▸ **Activity**
Reproduce all of the data exactly. Images are not to appear in the reply.

▸ **Items from a data source**
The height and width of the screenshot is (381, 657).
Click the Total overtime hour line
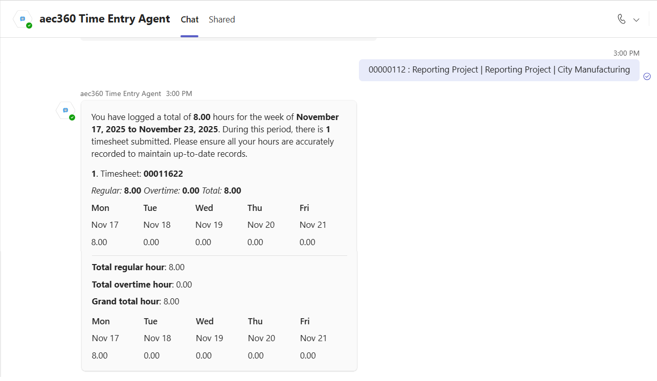(142, 284)
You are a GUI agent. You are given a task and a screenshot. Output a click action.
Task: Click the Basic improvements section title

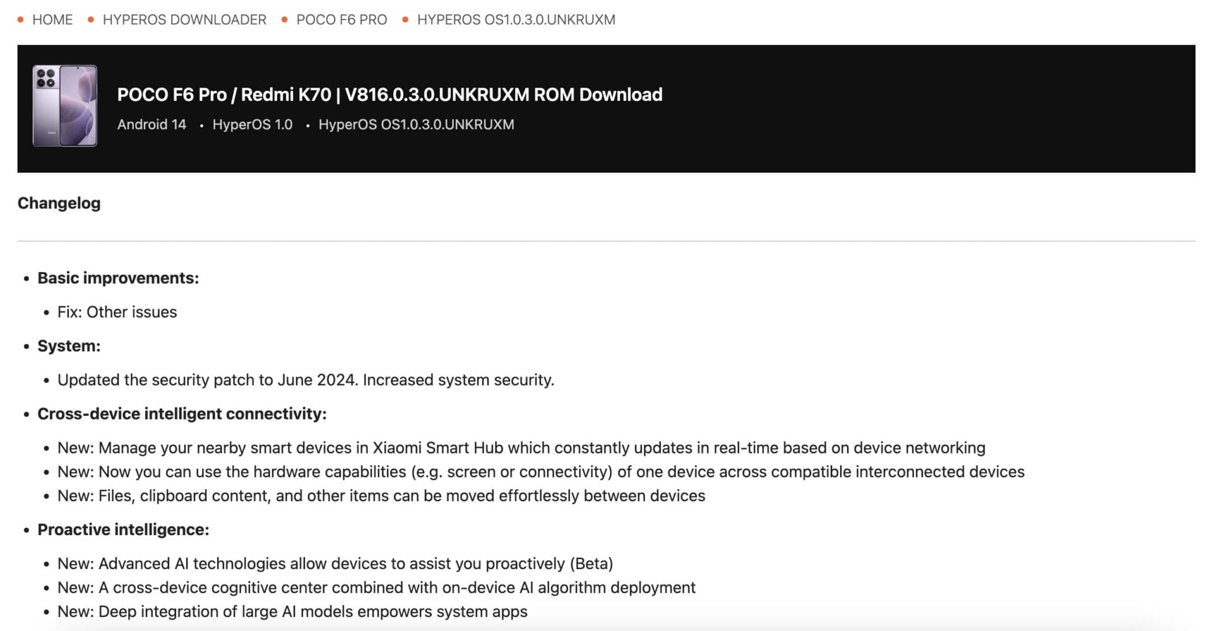pyautogui.click(x=118, y=278)
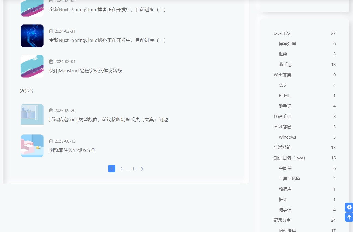Click the window illustration thumbnail for the Long precision post
Image resolution: width=353 pixels, height=232 pixels.
(x=32, y=115)
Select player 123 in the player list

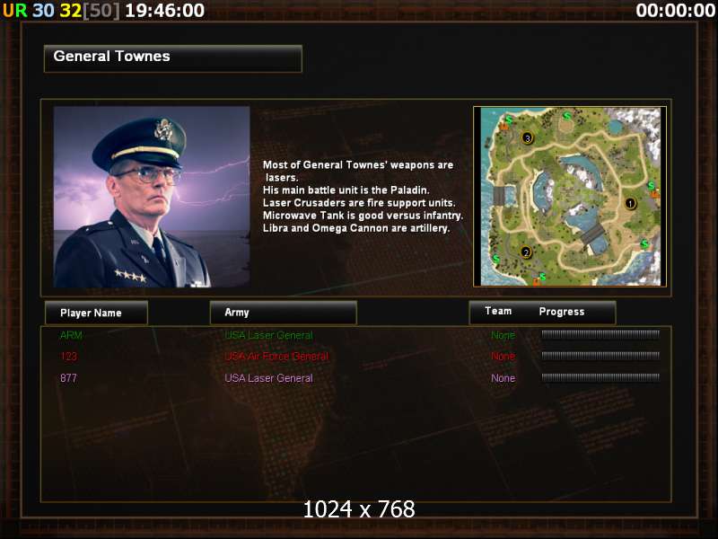(x=69, y=356)
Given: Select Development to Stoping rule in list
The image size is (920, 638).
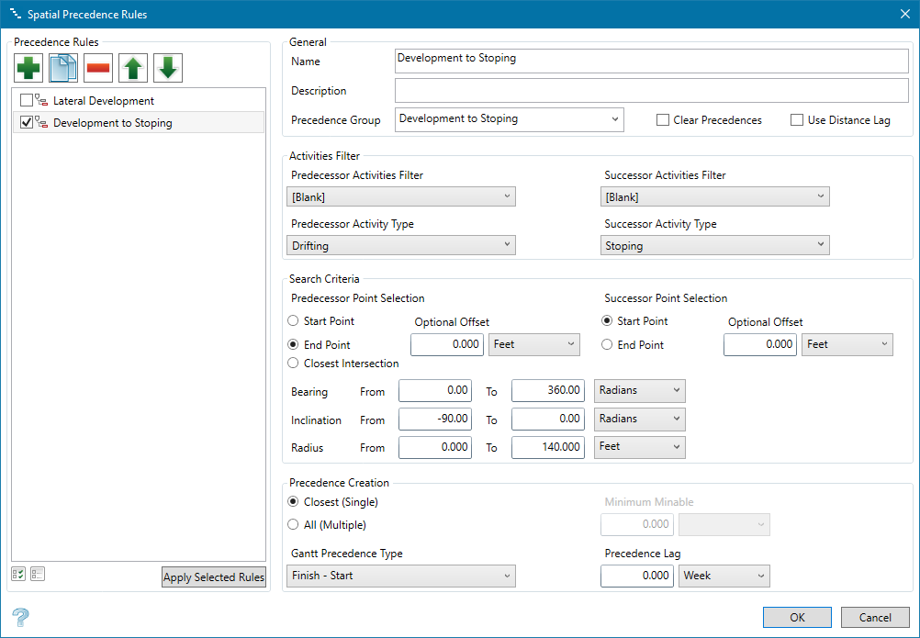Looking at the screenshot, I should pyautogui.click(x=112, y=123).
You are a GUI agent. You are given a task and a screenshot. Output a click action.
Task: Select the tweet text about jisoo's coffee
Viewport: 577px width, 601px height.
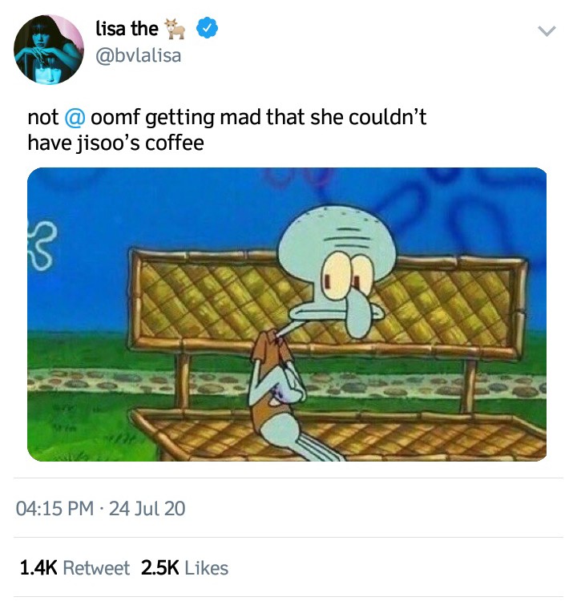(227, 130)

▸ **Solution below**
The height and width of the screenshot is (381, 657).
Click the Total overtime hour line
(142, 284)
You are a GUI agent. You are given a task and a screenshot. Output a click action.
Task: Click the Basic improvements section title

pyautogui.click(x=118, y=278)
Click the window illustration thumbnail for the Long precision post
Image resolution: width=353 pixels, height=232 pixels.
(x=32, y=115)
Select player 123 in the player list

(x=69, y=356)
Given: Select Development to Stoping rule in list
The image size is (920, 638).
Looking at the screenshot, I should pyautogui.click(x=112, y=123).
You are a GUI agent. You are given a task and a screenshot. Output a click action.
Task: Select the tweet text about jisoo's coffee
Viewport: 577px width, 601px height.
(227, 130)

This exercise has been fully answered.